Wednesday, February 2, 2011

Message from Hiroshima

                                                        photo courtesy of arch-hiroshima

"An Unrecognized Loss - Message from Hiroshima" showcases images of life in Hiroshima before it was bombed. The film is about the day-to-day life and culture of Hiroshima, a side of the tragedy that has never been addressed in such detail. It was created by the Hiroshima Reconstruction Project, which is committed to spreading the non-nuclear message through a powerful story-telling technique that uses the latest, digital image technology. Its theme is the enormity of loss caused by the Atomic Bomb.

The above is the description from the web site of UNODA, United Nations Office for Disarmament Affairs. The site generously offers you a chance to get to see Hiroshima before the destruction.
*The web site might not be reached directly, which happened to me more than once. In that case, please type  "An Unrecognized Loss - Message from Hiroshima in the "search" window on that page.

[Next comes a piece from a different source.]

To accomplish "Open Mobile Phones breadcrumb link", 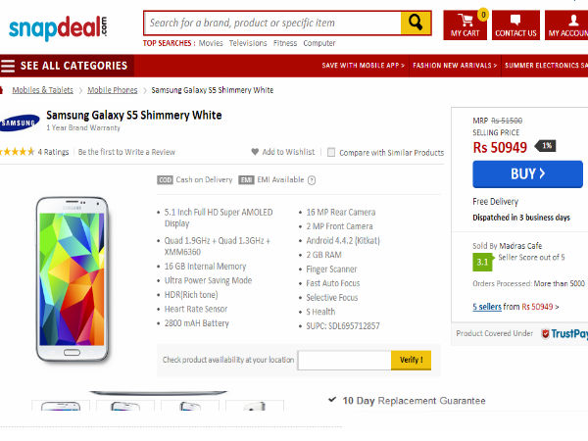I will coord(112,90).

At 8:15 am on August 6, 1945, the first A-bomb ever used in human history exploded about 600 meters above the city. Below the mushroom cloud, people were in agony and their habitat ceased to exist.

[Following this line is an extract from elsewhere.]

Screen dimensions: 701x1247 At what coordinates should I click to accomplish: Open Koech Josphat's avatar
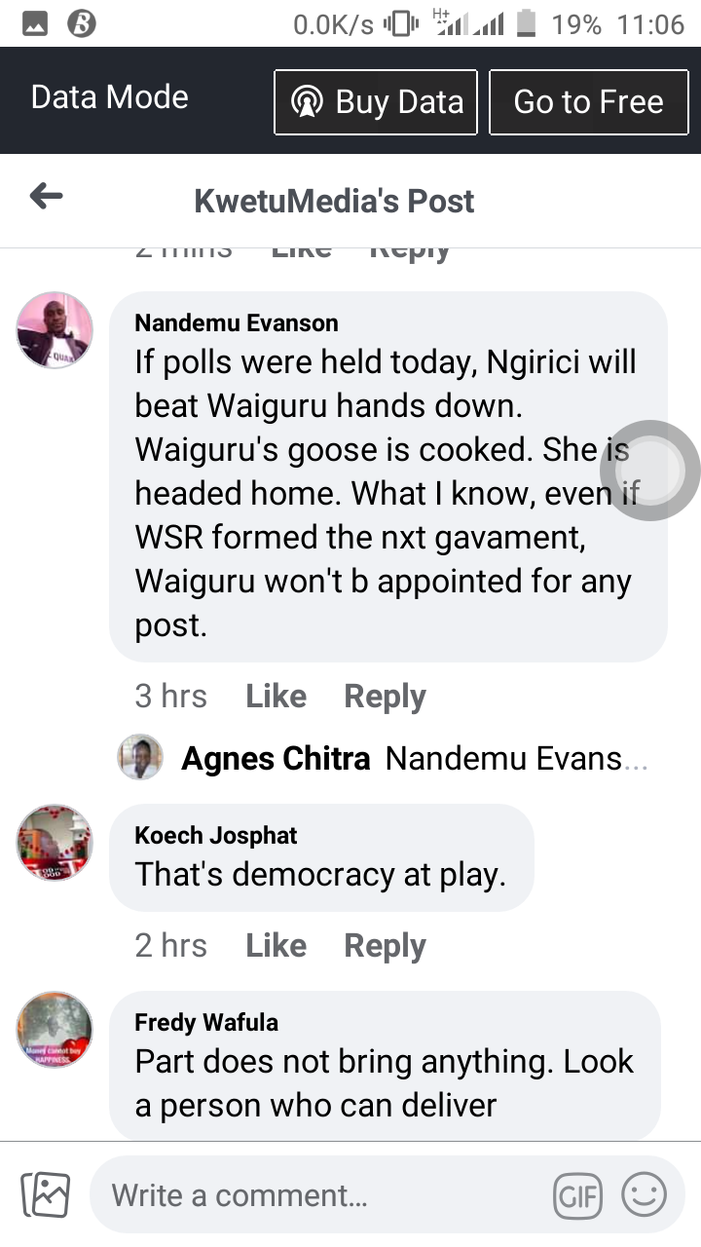[55, 843]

Ground Zero has been transformed into Peace Park, where tourists, students, ordinary citizens and their pets walk. Monuments stand quietly and trees and plants please our eyes every season.

But we tend to forget that it used to be a lively neighborhood consisting of several towns, where people lived, did business, went to see the movies, and dined out. These towns should not slip our memory.

The picture posted this time is courtesy of arch-hiroshima, a web site for which I translate articles from Japanese to English. Webmaster Makoto is an interesting young man who was born and raised near the Hiroshima Peace Memorial Park, and now works in Tokyo.

The pilotis of the Peace Memorial Museum designed by TANGE Kenzo beautifully serves as a gateway to Peace Park. Through it, you see the Cenotaph for the A-bomb victims. The axis conceived of on the ground extending perpendicularly from Peace Boulevard toward the A-bomb Dome is unobstructed this way. Through the Cenotaph, you see the A-bomb Dome, former Hiroshima Prefectural Industrial Promotion Hall.

The park, I believe, is a masterpiece done by TANGE, who spent happy high school days in Hiroshima away from home in Imabari, Ehime on the island of Shikoku. His passion and attachment to the city must have led him through the Peace Center project when he was in charge of it as an architect.

The area was a bustling neighborhood, which fatally metamorphorsed into a dismal graveyard before becoming the park. That should we remember.